À la fin du mois de septembre, le Parti libéral a organisé le troisième Forum des idées, portant sur l’éducation. Le ministre Blais, bien sûr, était présent. Des dizaines de personnes ont réfléchi à voix haute sur « un système d’éducation pour le XXIe siècle », titre choisi pour ce Forum.

En vrac : il y avait un chroniqueur du JdeM, un haut fonctionnaire du ministère de l’Éducation de l’île Maurice, un ancien doyen de la faculté de l’éducation de l’Université de Toronto, une ancienne directrice d’école, un philosophe de l’Université Laval, la directrice du Musée des beaux-arts de Montréal, le directeur de la Caisse des allocations familiales de Paris, un tromboniste de l’Orchestre symphonique de Laval, un des Dragons, la directrice des services professionnels de la Commission scolaire de Laval, Jasmin Roy…

Mais de tous les experts invités à penser à voix haute sur l’école, pas un seul enseignant actif. Pas un !
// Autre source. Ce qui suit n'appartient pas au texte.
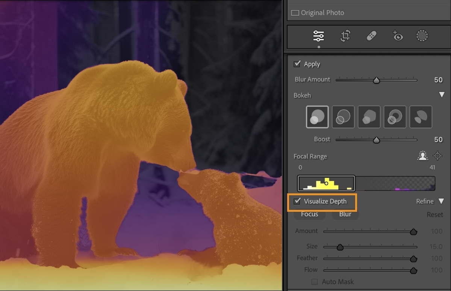
Task: Open the Red Eye removal tool
Action: [x=398, y=36]
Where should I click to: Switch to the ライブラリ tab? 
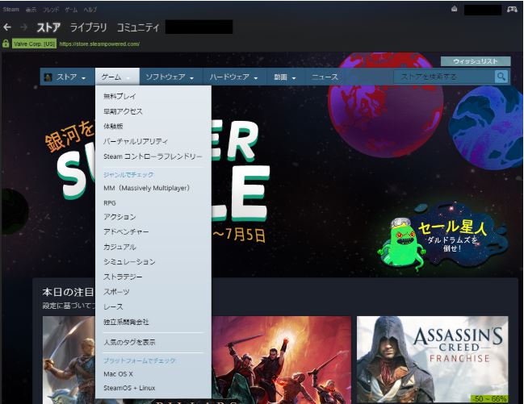(88, 27)
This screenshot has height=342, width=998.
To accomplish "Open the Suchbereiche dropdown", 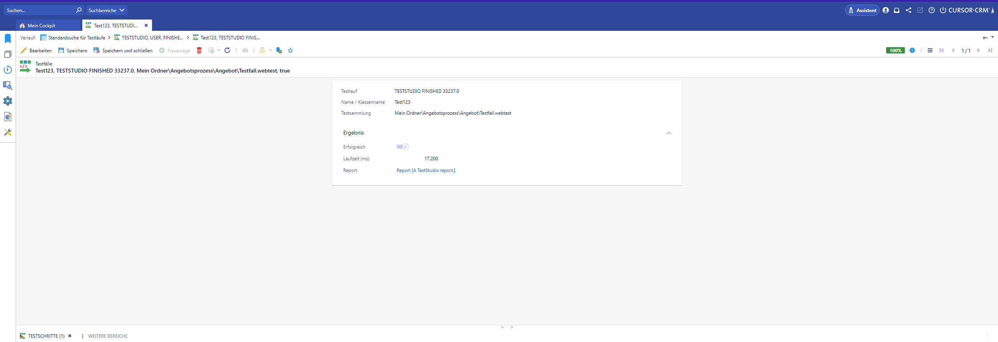I will point(106,11).
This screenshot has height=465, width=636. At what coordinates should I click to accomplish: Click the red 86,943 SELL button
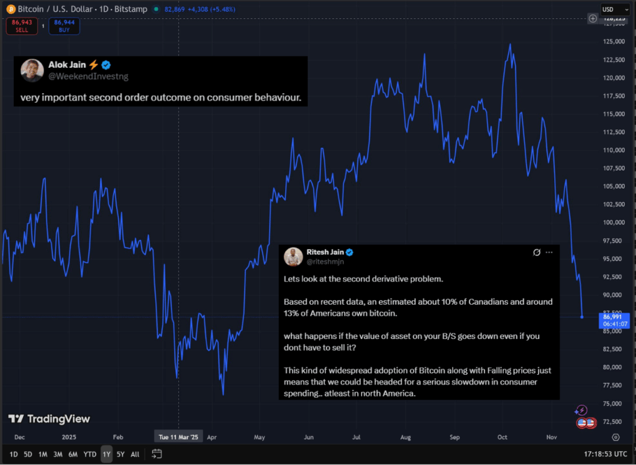click(x=22, y=25)
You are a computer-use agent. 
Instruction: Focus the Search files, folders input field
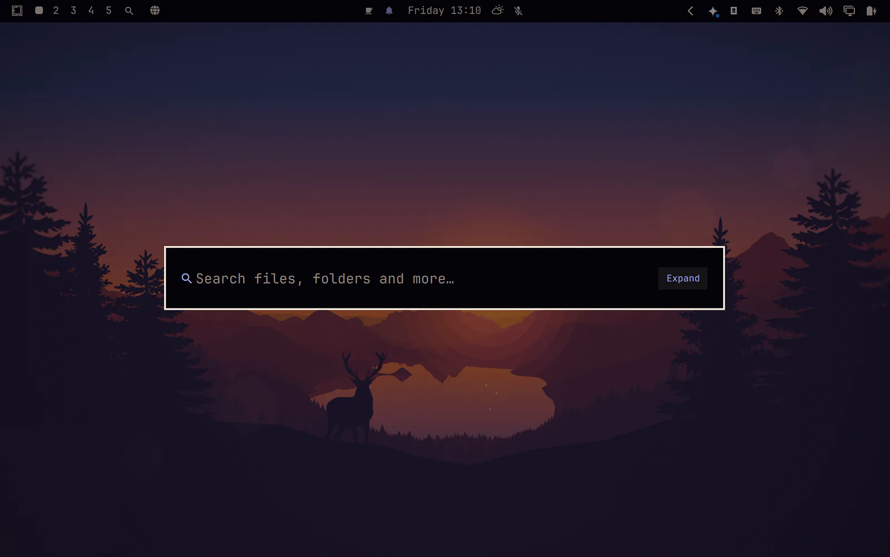click(x=417, y=279)
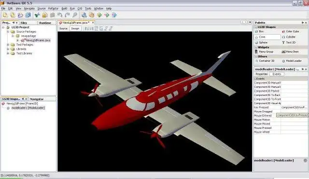
Task: Open the Properties tab of modelloader1
Action: click(262, 74)
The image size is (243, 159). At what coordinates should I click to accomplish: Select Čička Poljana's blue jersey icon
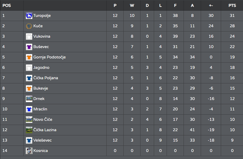tap(29, 78)
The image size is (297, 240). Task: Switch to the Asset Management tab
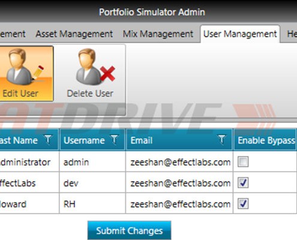tap(74, 34)
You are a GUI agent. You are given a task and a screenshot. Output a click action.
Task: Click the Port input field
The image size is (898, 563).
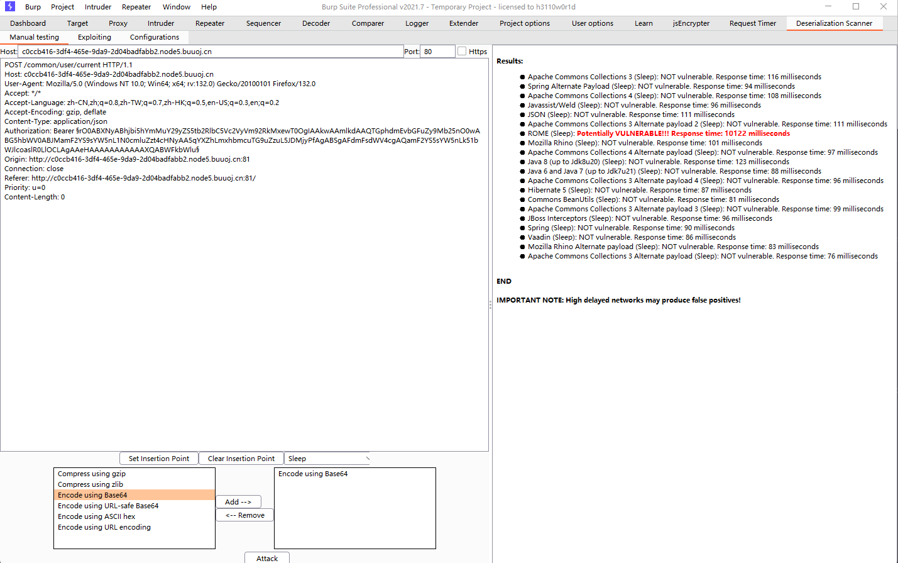point(437,52)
Pas un seul prof qui, la veille, était dans une vraie classe d’une vraie école avec de vrais élèves qui font face à de vrais enjeux, au Québec.

Je répète : pas un seul.

J’espère que le ministre de l’Éducation a été émerveillé par le fonctionnaire mauricien, le type des allocations familiales parisiennes et le soliste lavallois, par contre.

***

J’écoute M. Blais parler, depuis 222 jours. Il a l’air moins éparpillé que son prédécesseur Yves Bolduc. Mais justement, je commence à penser que c’est juste un air qu’il se donne : les formules creuses, lorsqu’elles sont prononcées d’une voix grave et autoritaire, ont bizarrement le don d’avoir l’air moins creuses…

L’école ne va pas bien. Vous le savez. Je le sais. Plus que jamais, le Québec a besoin d’un ministre qui fasse de l’éducation sa mission divine, sa vocation. Quelqu’un qui va faire, à l’interne, une vraie bataille pour l’école. Je ne parle pas seulement de se battre pour des budgets, bien que cela fasse partie de l’équation.

J’aimerais vous dire que François Blais est ce ministre dont le Québec a besoin et peut-être que ce ministre se révélera avec le dépôt de son projet de loi sur la gouvernance. On verra. Mais pour l’instant, je ne vois qu’un ministre de l’Éducation qui porte les valises de Martin Coiteux, président du Conseil du trésor.

Et qui les porte avec enthousiasme.

C’est une bonne nouvelle pour M. Coiteux. Mais c’est une mauvaise nouvelle pour les écoles.